Monday, January 11, 2010

Three Dog Night

We are having our share of the Arctic Blast. The night time lows have been in the teens. That is what you call a three dog night. Meaning it is so cold that it will take sleeping with three dogs to get you warm. I have three dogs so I am ready if there is a power outage. Finally a logical reason to own three dogs!. This tidbit about the meaning of a three dog night I read somewhere who knows when. I think it was an article about the band Three Dog Night. What I can't understand is how I can remember stuff like that but can't find my glasses, car keys, car, or remember anybody's name including mine own? We will discuss that another post.

Sunday, January 10, 2010

January 10th

Today is January 10th. I weighed myself and I have gained 8 pounds since Christmas. Most of that is eggnog and brandy. I haven't done any exercises, joined a gym or paid for healthy, tasty diet food. Mainly I have been watching all the commercials and reading all the articles telling me what I should do.

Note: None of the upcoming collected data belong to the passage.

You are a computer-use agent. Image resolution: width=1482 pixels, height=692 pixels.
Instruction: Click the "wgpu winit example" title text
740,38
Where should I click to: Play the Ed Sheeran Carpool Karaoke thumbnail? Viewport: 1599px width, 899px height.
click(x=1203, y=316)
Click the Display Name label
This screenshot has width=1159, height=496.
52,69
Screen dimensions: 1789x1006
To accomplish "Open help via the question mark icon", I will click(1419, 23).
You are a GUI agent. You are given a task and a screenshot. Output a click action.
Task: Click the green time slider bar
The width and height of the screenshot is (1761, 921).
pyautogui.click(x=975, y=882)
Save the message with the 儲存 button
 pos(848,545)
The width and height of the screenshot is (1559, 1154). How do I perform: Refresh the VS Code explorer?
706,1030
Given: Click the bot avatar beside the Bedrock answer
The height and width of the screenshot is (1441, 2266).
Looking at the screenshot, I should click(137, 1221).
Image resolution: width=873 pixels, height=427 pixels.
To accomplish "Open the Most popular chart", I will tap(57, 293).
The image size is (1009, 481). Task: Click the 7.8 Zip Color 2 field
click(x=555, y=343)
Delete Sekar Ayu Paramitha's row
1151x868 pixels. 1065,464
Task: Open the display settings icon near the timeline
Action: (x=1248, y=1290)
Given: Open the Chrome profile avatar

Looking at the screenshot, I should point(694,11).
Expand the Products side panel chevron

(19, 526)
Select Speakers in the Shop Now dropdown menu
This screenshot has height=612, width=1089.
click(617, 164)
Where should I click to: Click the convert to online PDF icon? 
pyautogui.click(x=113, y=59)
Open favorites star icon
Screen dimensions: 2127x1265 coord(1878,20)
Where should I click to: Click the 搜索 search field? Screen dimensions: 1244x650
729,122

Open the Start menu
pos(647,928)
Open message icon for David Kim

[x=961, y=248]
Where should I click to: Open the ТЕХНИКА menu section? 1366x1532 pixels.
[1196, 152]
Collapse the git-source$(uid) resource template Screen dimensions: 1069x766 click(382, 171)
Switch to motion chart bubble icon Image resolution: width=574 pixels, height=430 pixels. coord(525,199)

Funny after going through so many January's the commercials and articles have nothing new to say. That is what I am waiting for. An incentive to get off the couch. If there was a commercial for a million dollars for every pound lost there would be me and lots of skinny people running around. I did have a baby January 7th. She is 24 years old but the weight gain was unbelievable. Thank God I finished off the eggnog last night. It wont be in the stores for another year.

Saturday, January 2, 2010

Post New Years Day

I made it to 11:29 on New Years Eve. I ate collard greens, black eye peas and ham on New Years Day. I have a new pair of red underwear. For those of you new to my blog an explanation on red underwear is in an older post. I have a matching red bra too. I wore both on New Years Eve to see if 2010 is the best. I didn't make any resolutions. I never keep them. I will continue to live each day as it comes. Thinking beyond that is too much most days. This year gets another child off the payroll and the last child working closer to that goal. I hope those two things are the major events for me in 2010. I had my surgery for the decade. Lets all put on our big girl panties and meet 2010 head on with a positive and strong spirit!